Public Regulation - Section 3(1)(d)
In terms of Section 3(1) of the Act, all economic activity within, or having an effect within, South Africa is subject to the provisions of the Act, save for a few exceptions.
Previously, section 3(1)(d) excluded from the jurisdiction of the Act "[a]cts subject to or authorised by public regulation". This created uncertainty and confusion about the jurisdiction of the Act over entities which are subject to industry specific regulation in terms of other legislation. This situation made consistent application of the Act and the Rules virtually impossible. The debate over the appropriate demarcation between Competition Authorities and sector-specific Regulators was highlighted in the high profile Nedcor/Stanbic case, but arose in other cases as well.
The Amendment Act removes Section 3(1)(d) from the Act altogether. As a result, the Competition Authorities now have jurisdiction over all matters pertaining to competition in all sectors, whether the parties involved are subject to the jurisdiction of a sector-specific Regulator or not. Where there is a sector-specific Regulator, the Competition Authorities will now also have to approve the transaction or practice in question.
A New Category Of Mergers
The Act created two categories of notifiable mergers, "intermediate mergers" and "large mergers". The thresholds established for purposes of determining the categories of mergers were, however, very low, causing the Competition Commission ("the Commission") to have to consider a large number of mergers that posed no significant competition policy concerns.

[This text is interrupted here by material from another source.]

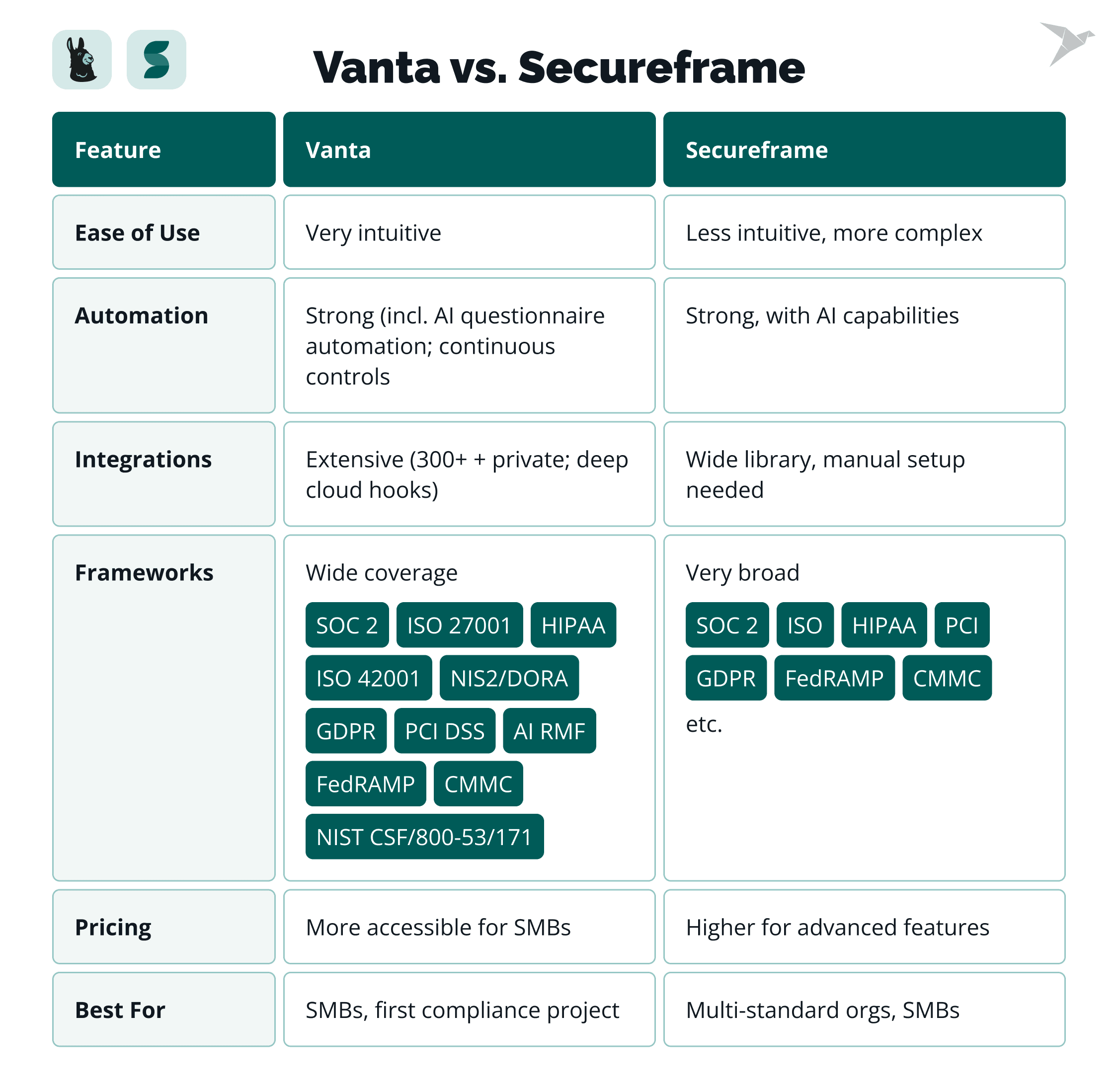Click the ISO 42001 tag
The image size is (1118, 1092).
[x=368, y=678]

The Amendment Act rectifies this by introducing the concept of a "small merger", being any merger which falls below the threshold for an intermediate merger. A small merger does not have to be notified to the Commission, and the parties to such a merger may implement it without seeking approval from the Commission. However the Commission may, for a period of six months after the merger, require the parties to a small merger to submit a notification in the usual manner if it is of the view that the transaction raises competition concerns or cannot be justified on public interest grounds. The parties may then not further implement the merger until it has been approved, which may have seriously adverse practical consequences.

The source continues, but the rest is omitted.